Merklich kühler wird das Verhältnis, als sie wieder in Paris sind. Ives muss jeden Tag ins Büro, Geld verdienen. Denise hat den ganzen Tag Zeit und Muße und kann über sich, Ives und ihr Verhältnis nachdenken. Er wird zu ihrem Lebensinhalt, sie wartet nur noch auf seinen Anruf.

Kann dieses Verhältnis von Dauer sein? Hätte die bisher verwöhnte Denise die Stärke, sich von ihrem Mann zu trennen, um an der Seite eines "armen" Mannes zu leben? Das lest selbst...

3.3.24

Mariama Bâ: Ein so langer Brief - Ein afrikanisches Frauenschicksal

 Aus dem Französischen von Irmgard Rathke


Inhalt

Nach dreißig scheinbar glücklichen Ehejahren wird eine Frau von ihrem Mann verlassen. Aber nicht wegen einer Geliebten: Er heiratet ein zweites Mal; ein Schulmädchen, das dieselben Rechte haben wird wie sie. Dieser preisgekrönte Briefroman ist ein erschütternder Aufruf zum Kampf gegen die Tradition der Polygamie und die Selbstaufgabe der Frau.


Buchbeginn

Aïssatou,

Ich habe deinen Gruß erhalten. Als Antwort und um mir einen Halt in meiner Verwirrung zu geben, beginne ich dieses Heft: aus unserer langjährigen Praxis habe ich gelernt, daß die vertrauliche Aussprache den Schmerz stillt. 

Deine Existenz in meinem Leben ist kein Zufall. Unsere Großmütter, deren Besitz durch einen Zwist getrennt wurde, tauschten täglich Nachrichten aus. Unsere Mütter wetteiferten darum, auf unsere Onkel und Tanten aufzupassen. Wir, wir haben auf demselben steinigen Weg zur Koranschule unsere Tücher und Sandalen abgenutzt. Wir haben unsere Milchzähne in denselben Löchern vergraben und dabei die Mäusefee angefleht, sie uns noch schöner wiederzugeben.


Zitate

Durch ihre Dauerhaftigkeit fordert die Natur die Zeit heraus und nimmt Rache am Menschen.

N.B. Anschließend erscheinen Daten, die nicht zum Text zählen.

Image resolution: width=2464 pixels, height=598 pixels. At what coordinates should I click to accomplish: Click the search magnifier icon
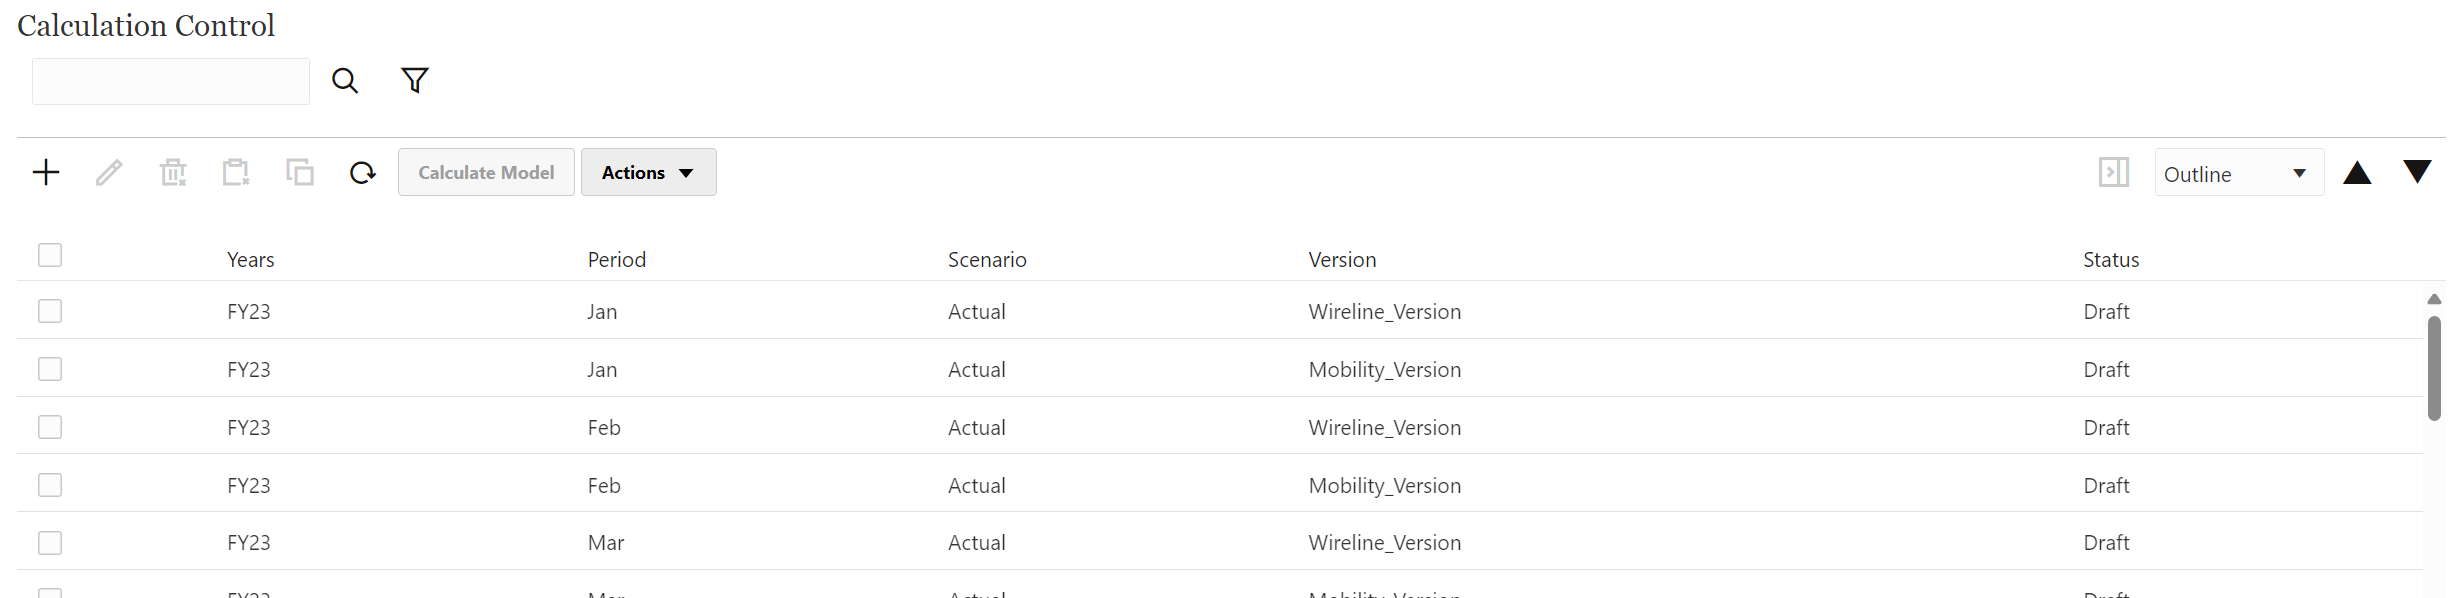[345, 81]
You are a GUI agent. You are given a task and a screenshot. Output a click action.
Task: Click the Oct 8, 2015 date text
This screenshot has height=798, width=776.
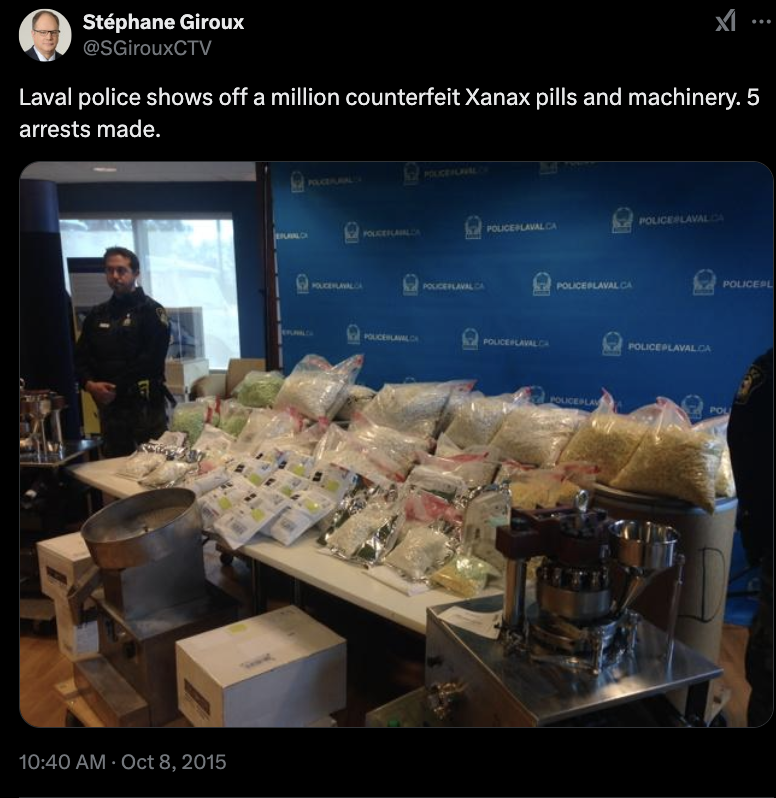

Während eine Frau im Laufe der Jahre, trotz des Alterns ihres Partners, sich diesem immer stärker verbunden fühlt, engt der Mann das Feld seiner Zärtlichkeit mehr und mehr ein. Sein egoistisches Auge schaut seiner Ehefrau über die Schulter. Er vergleicht das, was er hat, mit dem, was er haben könnte.